## Target pointing data
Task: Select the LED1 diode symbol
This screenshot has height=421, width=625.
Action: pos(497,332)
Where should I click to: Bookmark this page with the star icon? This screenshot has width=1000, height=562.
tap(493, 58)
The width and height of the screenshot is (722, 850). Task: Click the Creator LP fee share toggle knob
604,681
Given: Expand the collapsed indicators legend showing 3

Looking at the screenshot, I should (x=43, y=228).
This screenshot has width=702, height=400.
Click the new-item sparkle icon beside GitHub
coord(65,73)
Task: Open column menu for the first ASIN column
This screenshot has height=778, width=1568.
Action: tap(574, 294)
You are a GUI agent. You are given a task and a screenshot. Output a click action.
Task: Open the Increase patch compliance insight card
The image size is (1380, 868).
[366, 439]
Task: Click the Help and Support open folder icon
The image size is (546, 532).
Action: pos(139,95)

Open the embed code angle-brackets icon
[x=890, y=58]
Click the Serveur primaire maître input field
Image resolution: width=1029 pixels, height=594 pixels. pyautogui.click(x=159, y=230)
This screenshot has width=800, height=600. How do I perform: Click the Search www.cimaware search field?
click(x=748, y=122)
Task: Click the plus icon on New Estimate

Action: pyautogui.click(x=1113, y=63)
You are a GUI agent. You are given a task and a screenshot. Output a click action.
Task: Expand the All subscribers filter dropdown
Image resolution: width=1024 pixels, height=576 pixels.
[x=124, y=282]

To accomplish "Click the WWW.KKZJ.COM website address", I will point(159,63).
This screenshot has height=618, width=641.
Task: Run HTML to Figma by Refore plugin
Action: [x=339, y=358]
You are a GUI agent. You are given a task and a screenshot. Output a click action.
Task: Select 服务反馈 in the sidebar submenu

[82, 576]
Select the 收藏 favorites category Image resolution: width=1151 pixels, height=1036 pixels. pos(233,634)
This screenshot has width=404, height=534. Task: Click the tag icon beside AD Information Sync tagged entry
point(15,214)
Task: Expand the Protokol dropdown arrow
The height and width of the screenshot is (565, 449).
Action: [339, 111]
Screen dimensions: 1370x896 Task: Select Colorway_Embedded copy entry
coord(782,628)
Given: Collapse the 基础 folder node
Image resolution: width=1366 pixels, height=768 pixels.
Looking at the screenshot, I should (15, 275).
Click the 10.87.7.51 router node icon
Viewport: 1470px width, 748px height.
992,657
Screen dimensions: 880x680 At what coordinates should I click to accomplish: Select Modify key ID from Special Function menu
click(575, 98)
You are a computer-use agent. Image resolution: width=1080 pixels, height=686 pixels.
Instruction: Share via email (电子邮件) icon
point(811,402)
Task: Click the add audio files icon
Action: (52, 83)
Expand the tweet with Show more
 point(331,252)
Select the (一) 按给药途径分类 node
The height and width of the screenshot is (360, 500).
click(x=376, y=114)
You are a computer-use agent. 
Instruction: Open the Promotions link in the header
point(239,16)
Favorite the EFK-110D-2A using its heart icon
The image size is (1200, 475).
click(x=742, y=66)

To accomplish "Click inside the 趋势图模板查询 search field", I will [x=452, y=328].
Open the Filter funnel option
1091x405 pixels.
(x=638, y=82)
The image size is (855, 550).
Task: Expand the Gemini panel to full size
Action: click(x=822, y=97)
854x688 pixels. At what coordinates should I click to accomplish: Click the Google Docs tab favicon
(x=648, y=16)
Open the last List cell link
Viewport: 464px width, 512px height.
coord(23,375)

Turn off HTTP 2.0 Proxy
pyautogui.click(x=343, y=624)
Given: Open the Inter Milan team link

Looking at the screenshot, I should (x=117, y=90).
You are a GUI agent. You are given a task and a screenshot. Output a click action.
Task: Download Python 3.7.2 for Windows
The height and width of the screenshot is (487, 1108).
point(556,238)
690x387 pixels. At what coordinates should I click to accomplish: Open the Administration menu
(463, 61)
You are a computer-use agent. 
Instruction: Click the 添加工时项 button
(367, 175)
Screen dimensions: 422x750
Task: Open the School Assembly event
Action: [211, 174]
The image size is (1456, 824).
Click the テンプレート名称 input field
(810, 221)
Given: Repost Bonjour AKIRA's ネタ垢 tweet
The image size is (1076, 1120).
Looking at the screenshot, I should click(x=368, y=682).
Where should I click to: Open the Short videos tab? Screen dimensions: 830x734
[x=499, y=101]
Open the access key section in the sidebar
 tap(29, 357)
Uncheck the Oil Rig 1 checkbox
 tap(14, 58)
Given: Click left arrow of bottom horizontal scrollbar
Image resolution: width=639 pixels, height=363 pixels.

## Work required
Report every line of the records above that contains the string "Where", copying each such line in full.

## Output of the task
Where should I click to: Bookmark this page with the star icon? This screenshot has width=1000, height=562.
Where should I click to: Open the Short videos tab? Screen dimensions: 830x734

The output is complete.